Closed Mayur28 closed 3 years ago
if you change the gpu_ids from 0,1,2
to 0
you will only use single gpu and memory will be 1/3 as original, which is not enough to train the model.
Thanks for the reply.
As mentioned above, I made the above amendment with the hope that the Google Colab GPU is powerful enough (and has sufficient memory) to train the model. Unfortunately, I do not have access to 3 GPU's at the moment but I am atleast glad that the source of the issue is established.
@Mayur28 out of memory is GPU memory issue, change pool size will only help RAM issue. If the gpu you are using has larger than 35GB memory, I think this problem will be solved.
Thank you for the clarification. Will give it a try!
Hi TAMU-VITA,
Your guys work is really impressive!
I've been trying to train your model as specified in the readme file but I keep getting a cuda out of memory error. Because I initially I recieved the same is on my GPU (GTX 1650), I then tried to train it using Google Colab hoping that their GPU is more powerful but the problem persists. I've read through the previous issues that are similar to mine hoping I could find a solution. Following from this, the only changes that I made to try and train the model is to change the gpu_id from '0,1,2' to just '0' since I'm using a single GPU and I tried reducing the pool size to 25. Despite these minor alterations, the problem persists.
The stacktrace that I get is as follows: THCudaCheck FAIL file=/pytorch/torch/lib/THC/generic/THCStorage.cu line=58 error=2 : out of memory Traceback (most recent call last): File "train.py", line 31, in
model.optimize_parameters(epoch)
File "/content/Hello-World/EnlightenGAN-master/EnlightenGAN-master/models/single_model.py", line 397, in optimize_parameters
self.backward_G(epoch)
File "/content/Hello-World/EnlightenGAN-master/EnlightenGAN-master/models/single_model.py", line 334, in backward_G
self.fake_B, self.real_A) self.opt.vgg if self.opt.vgg > 0 else 0
File "/content/Hello-World/EnlightenGAN-master/EnlightenGAN-master/models/networks.py", line 1028, in compute_vgg_loss
img_fea = vgg(img_vgg, self.opt)
File "/usr/local/lib/python3.6/dist-packages/torch/nn/modules/module.py", line 357, in call
result = self.forward(input, kwargs)
File "/usr/local/lib/python3.6/dist-packages/torch/nn/parallel/data_parallel.py", line 71, in forward
return self.module(*inputs[0], *kwargs[0])
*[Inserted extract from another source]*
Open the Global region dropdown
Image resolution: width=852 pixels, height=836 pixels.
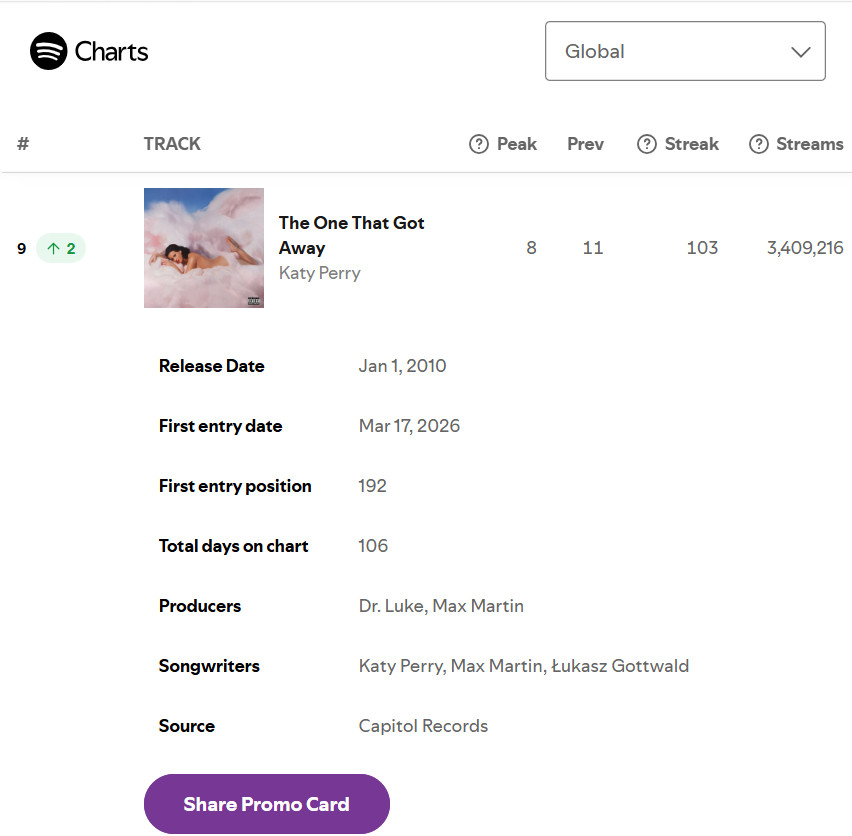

File "/usr/local/lib/python3.6/dist-packages/torch/nn/modules/module.py", line 357, in call
result = self.forward(input, kwargs)
File "/content/Hello-World/EnlightenGAN-master/EnlightenGAN-master/models/networks.py", line 955, in forward
h = F.relu(self.conv1_1(X), inplace=True)
File "/usr/local/lib/python3.6/dist-packages/torch/nn/modules/module.py", line 357, in call
result = self.forward(*input, **kwargs)
File "/usr/local/lib/python3.6/dist-packages/torch/nn/modules/conv.py", line 282, in forward
self.padding, self.dilation, self.groups)
File "/usr/local/lib/python3.6/dist-packages/torch/nn/functional.py", line 90, in conv2d
return f(input, weight, bias)
RuntimeError: cuda runtime error (2) : out of memory at /pytorch/torch/lib/THC/generic/THCStorage.cu:58
Any help in this regard will be highly appreciated.